Data to process below:
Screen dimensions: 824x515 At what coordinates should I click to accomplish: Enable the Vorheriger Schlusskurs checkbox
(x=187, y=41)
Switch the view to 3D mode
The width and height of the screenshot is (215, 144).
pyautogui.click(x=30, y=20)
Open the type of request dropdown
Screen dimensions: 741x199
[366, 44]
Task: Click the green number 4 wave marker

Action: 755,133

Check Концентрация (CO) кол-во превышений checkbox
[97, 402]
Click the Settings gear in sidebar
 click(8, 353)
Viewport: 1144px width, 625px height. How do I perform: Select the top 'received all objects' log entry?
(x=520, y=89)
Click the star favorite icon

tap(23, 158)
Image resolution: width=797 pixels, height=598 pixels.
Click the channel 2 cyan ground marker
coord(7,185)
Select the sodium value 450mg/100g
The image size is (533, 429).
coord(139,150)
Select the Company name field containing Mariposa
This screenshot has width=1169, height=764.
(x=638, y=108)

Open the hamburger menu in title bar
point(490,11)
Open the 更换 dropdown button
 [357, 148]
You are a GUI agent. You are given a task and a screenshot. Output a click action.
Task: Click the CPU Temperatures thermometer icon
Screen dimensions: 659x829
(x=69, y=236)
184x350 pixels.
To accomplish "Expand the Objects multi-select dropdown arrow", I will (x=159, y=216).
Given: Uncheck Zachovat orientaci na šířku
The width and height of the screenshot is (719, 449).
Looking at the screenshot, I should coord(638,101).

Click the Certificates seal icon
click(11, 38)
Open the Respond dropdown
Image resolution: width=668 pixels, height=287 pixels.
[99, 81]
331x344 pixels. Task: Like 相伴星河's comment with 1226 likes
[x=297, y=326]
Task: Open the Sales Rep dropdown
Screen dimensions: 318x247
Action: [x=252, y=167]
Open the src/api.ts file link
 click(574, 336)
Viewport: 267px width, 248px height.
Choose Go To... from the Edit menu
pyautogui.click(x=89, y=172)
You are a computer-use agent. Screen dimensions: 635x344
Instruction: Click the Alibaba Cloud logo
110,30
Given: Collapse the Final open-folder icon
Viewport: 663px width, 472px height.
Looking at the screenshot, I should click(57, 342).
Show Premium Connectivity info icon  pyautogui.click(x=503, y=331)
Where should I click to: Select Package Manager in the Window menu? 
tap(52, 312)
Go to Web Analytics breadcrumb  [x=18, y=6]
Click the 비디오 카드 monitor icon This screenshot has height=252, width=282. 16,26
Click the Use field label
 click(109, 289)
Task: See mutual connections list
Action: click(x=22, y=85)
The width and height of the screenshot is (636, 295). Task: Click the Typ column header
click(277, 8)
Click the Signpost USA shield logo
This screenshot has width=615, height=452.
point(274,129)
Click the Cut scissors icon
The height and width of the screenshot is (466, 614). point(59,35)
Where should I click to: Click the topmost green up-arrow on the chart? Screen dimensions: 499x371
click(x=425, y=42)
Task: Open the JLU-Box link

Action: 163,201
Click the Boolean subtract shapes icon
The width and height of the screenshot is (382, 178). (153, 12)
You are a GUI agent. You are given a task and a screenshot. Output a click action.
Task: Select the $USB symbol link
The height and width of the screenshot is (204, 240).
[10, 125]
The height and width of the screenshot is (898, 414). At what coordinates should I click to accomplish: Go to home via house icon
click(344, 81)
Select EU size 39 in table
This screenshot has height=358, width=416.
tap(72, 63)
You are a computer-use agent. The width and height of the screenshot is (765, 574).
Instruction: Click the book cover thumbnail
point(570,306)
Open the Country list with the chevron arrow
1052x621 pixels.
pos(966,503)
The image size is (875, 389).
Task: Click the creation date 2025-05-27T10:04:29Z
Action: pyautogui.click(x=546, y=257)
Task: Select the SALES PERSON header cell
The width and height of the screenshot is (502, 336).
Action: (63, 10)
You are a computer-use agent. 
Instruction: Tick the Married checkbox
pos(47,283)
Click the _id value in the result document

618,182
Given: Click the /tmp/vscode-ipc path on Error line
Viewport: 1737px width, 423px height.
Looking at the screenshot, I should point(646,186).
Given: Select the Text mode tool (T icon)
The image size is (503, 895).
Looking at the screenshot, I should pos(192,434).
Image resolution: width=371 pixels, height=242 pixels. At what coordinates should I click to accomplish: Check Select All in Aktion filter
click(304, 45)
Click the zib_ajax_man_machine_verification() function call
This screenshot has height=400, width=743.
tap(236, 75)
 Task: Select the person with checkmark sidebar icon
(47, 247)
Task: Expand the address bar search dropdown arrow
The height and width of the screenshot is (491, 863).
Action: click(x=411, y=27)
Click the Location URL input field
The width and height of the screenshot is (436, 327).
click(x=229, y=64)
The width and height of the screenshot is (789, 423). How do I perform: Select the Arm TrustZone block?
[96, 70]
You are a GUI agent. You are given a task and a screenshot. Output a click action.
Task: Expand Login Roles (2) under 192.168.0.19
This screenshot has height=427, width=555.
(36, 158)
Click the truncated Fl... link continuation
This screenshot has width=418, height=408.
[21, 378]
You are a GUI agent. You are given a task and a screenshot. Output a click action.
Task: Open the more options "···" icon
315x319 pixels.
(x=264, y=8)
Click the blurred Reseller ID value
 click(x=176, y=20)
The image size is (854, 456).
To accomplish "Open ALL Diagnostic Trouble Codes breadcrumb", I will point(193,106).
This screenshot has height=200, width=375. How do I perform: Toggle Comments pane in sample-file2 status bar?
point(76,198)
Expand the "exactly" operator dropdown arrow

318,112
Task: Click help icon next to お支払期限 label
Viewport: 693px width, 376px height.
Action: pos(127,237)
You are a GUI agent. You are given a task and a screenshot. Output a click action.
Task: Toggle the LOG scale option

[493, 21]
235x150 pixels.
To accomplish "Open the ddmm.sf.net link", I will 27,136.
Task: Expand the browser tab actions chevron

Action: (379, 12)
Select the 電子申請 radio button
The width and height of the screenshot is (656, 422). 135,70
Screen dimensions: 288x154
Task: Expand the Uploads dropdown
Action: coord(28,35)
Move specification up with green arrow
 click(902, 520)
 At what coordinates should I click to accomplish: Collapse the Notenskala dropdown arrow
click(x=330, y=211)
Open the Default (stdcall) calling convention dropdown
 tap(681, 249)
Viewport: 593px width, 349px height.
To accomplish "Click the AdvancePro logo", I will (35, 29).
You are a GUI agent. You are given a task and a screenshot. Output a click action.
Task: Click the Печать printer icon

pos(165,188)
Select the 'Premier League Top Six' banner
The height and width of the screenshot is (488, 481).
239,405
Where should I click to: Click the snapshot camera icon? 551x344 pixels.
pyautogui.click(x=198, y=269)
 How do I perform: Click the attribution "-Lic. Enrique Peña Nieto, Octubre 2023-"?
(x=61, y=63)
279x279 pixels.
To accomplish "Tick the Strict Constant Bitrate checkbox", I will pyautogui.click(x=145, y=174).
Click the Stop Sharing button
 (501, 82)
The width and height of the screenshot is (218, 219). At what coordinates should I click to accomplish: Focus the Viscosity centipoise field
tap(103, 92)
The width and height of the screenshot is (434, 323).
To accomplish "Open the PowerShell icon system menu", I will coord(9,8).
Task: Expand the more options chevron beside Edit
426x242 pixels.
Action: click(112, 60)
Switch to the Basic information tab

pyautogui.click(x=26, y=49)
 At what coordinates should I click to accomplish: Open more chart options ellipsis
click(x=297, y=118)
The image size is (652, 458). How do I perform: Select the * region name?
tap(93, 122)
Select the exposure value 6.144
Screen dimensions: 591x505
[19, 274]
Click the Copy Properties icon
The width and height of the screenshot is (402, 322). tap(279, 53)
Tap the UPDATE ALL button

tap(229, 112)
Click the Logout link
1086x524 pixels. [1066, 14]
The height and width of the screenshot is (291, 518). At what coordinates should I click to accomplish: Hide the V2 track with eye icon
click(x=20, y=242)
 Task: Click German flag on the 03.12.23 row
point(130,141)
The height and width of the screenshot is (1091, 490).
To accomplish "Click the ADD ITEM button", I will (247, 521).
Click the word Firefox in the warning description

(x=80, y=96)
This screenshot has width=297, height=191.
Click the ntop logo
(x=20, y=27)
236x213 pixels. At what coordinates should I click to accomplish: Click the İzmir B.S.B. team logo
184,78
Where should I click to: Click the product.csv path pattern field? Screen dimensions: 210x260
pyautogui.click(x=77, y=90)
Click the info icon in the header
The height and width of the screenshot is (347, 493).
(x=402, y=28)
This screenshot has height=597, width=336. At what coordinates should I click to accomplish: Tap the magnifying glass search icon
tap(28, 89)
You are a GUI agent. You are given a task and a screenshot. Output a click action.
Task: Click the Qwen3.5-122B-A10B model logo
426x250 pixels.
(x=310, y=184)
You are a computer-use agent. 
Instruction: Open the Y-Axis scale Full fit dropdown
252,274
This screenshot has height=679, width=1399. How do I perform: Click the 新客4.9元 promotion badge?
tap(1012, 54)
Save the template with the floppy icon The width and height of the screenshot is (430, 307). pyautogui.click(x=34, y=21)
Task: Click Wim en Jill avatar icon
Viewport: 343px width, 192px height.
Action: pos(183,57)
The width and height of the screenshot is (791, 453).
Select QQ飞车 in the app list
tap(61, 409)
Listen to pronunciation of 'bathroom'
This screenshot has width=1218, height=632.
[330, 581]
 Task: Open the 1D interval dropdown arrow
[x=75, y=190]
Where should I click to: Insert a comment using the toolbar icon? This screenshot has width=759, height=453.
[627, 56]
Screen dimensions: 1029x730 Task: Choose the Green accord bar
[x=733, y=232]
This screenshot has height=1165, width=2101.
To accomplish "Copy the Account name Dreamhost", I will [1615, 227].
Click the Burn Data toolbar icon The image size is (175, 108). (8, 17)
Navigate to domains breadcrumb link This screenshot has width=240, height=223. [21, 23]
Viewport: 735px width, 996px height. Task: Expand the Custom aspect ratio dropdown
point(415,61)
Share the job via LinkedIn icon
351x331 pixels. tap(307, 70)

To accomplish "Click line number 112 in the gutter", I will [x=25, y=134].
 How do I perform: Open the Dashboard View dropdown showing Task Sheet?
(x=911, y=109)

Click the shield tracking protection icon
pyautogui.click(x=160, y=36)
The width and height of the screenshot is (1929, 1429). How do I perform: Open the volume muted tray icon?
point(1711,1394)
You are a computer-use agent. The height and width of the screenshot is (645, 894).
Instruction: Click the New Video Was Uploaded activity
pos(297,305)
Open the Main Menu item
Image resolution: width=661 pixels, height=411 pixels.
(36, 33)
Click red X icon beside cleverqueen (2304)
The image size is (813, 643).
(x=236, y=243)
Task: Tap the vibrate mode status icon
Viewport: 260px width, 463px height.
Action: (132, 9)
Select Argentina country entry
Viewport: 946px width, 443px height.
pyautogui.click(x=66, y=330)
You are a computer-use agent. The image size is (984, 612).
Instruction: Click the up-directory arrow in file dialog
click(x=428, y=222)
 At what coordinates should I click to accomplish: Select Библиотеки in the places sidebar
End of Data to process.
** Required action **
Retype exactly, and only, the lines above from the one where "Select QQ飞车 in the app list" occurs up to and including the one where "This screenshot has height=1165, width=2101." occurs.

** Finished exercise **
Select QQ飞车 in the app list
tap(61, 409)
Listen to pronunciation of 'bathroom'
This screenshot has width=1218, height=632.
[330, 581]
 Task: Open the 1D interval dropdown arrow
[x=75, y=190]
Where should I click to: Insert a comment using the toolbar icon? This screenshot has width=759, height=453.
[627, 56]
Screen dimensions: 1029x730 Task: Choose the Green accord bar
[x=733, y=232]
This screenshot has height=1165, width=2101.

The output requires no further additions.